Dans son arrêt du 22 novembre 2013, le Tribunal fédéral a décidé que «seul celui qui est véritablement inaccessible à un traitement sa vie durant peut être interné à vie». Ainsi, le Tribunal fédéral a cassé une décision de l'autorité précédente, pour qui un pronostic défavorable sur une période de vingt ans suffirait à prononcer un internement à vie. La loi exige en effet clairement que l'auteur soit qualifié de durablement non amendable (art. 64 ch. 1bis lit. c CP), ce qui ne peut que signifier une non amendabilité à vie. Etant donné que les psychiatres forensiques sont incapables de pronostiquer qu'une personne est inaccessible à un traitement jusqu'à la fin de sa vie et que toute thérapie est vouée à l'échec, l'internement à vie ne pourra jamais être appliqué et l'initiative populaire pour l'internement à vie (art. 123a Cst.) a de très fortes chances de rester lettre morte.

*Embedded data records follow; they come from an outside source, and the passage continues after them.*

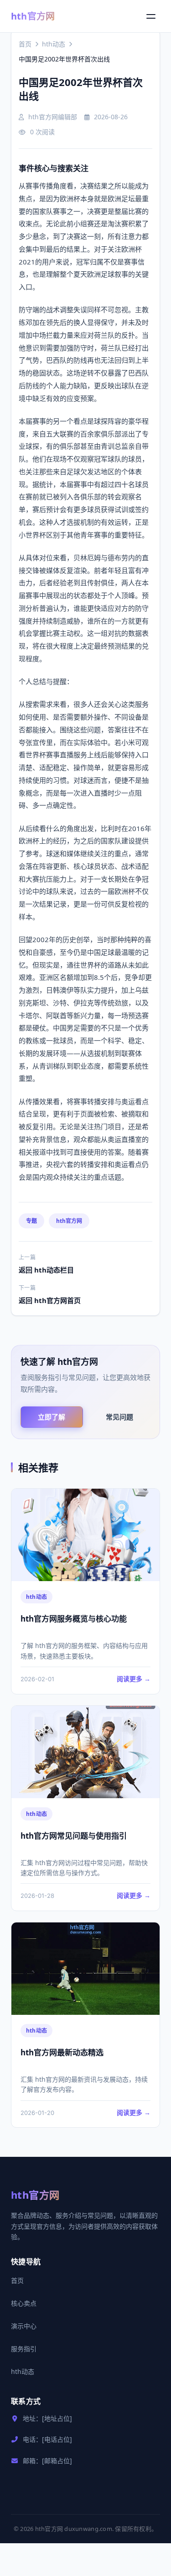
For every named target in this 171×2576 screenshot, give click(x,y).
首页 (25, 44)
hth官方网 (33, 16)
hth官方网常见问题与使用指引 (74, 1836)
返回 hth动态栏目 (46, 1269)
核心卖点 (23, 2303)
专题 (31, 1221)
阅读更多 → (133, 1678)
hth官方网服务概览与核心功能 (74, 1618)
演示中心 (23, 2326)
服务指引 (23, 2348)
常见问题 (119, 1416)
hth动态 (53, 44)
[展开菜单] (151, 16)
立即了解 (51, 1416)
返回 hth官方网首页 (50, 1300)
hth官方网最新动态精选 (62, 2052)
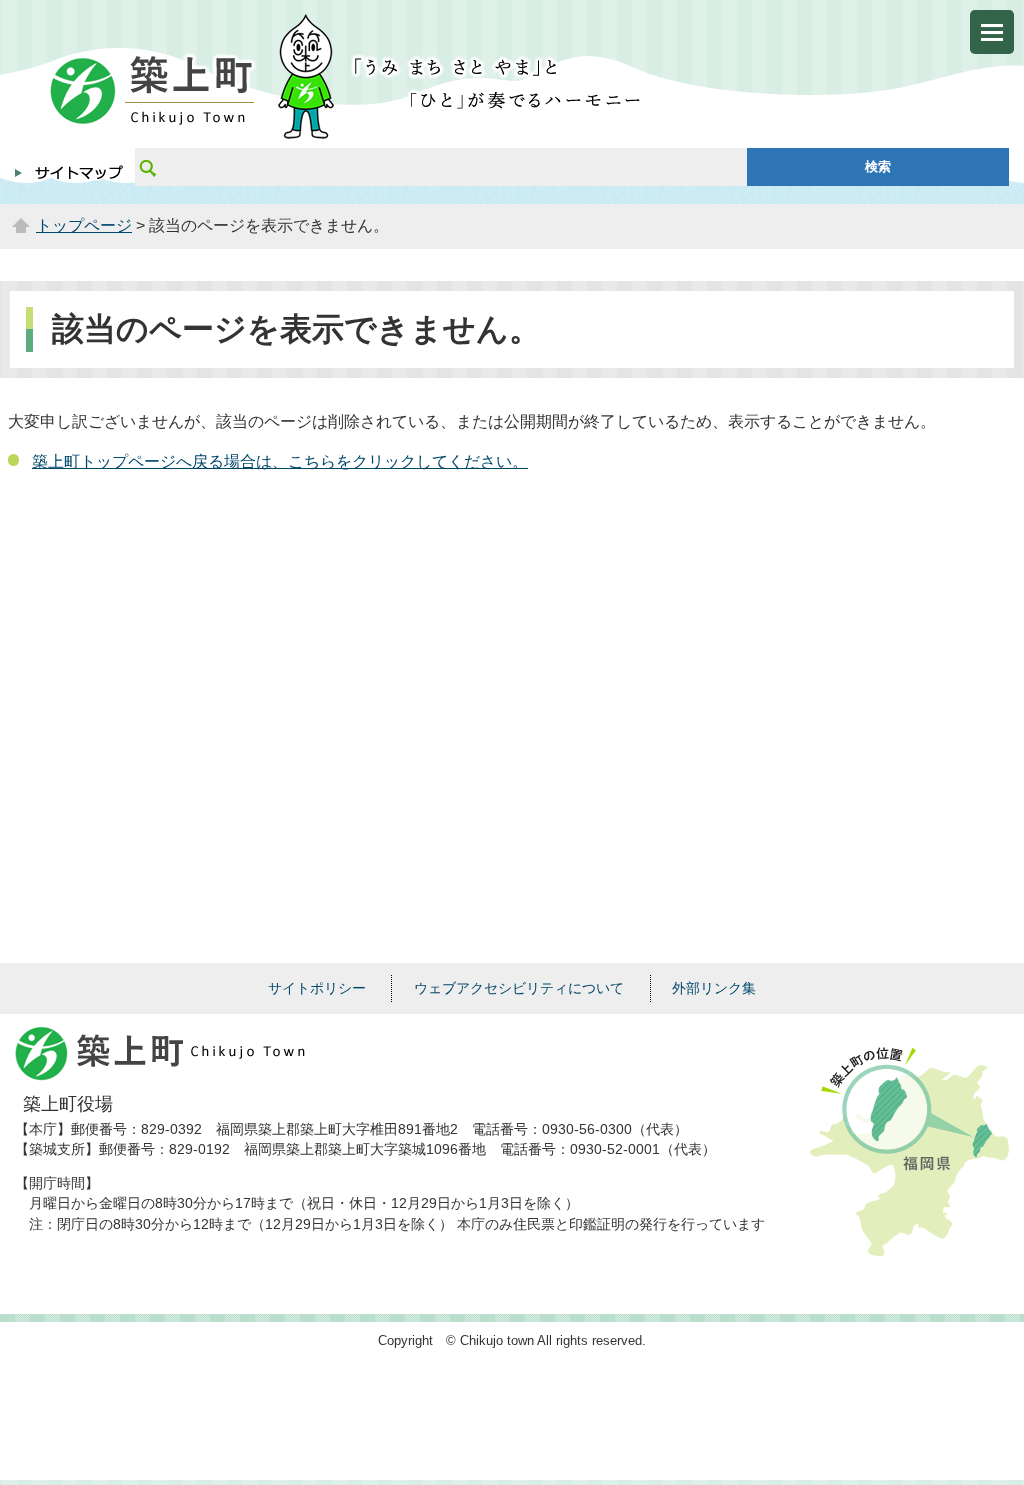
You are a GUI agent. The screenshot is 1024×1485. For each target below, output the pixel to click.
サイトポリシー (317, 988)
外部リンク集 (714, 988)
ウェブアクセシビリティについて (519, 988)
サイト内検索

Entrée en vigueur des modifications du Code pénal en matière d'internement à vie

Les modifications du Code pénal en matière d'internement à vie sont entrées en vigueur le 1er août 2008. Les nouvelles dispositions pénales concrétisent le souhait de mieux protéger la société contre les criminels extrêmement dangereux, exprimé dans l’initiative de 2004. Le Département fédéral de justice et police (DFJP) élabore actuellement une ordonnance.

Un premier projet d’ordonnance fait l’objet d’une procédure d'audition jusqu’à fin janvier 2013. Celui-ci porte sur la création d’une commission fédérale en charge de l’évaluation des possibilités de traiter les personnes internées, souhaitée par le Conseil fédéral depuis 2005.

Le 18 décembre 2007, les deux Conseils avaient accepté les dispositions d'application de l'initiative pour l'internement à vie à 128 voix contre 59. Le statut des personnes internées à vie n’est plus régulièrement vérifié depuis. Il y aura révision seulement après une procédure composée de plusieurs étapes: une commission d'expert doit décider si de nouvelles connaissances scientifiques permettent de laisser penser qu'une thérapie de l'auteur apporterait une amélioration. Il s'ensuivra alors un traitement et si celui-ci s'avère efficace, le juge pourra décider de transformer l'internement à vie en un internement habituel ou en un traitement stationnaire.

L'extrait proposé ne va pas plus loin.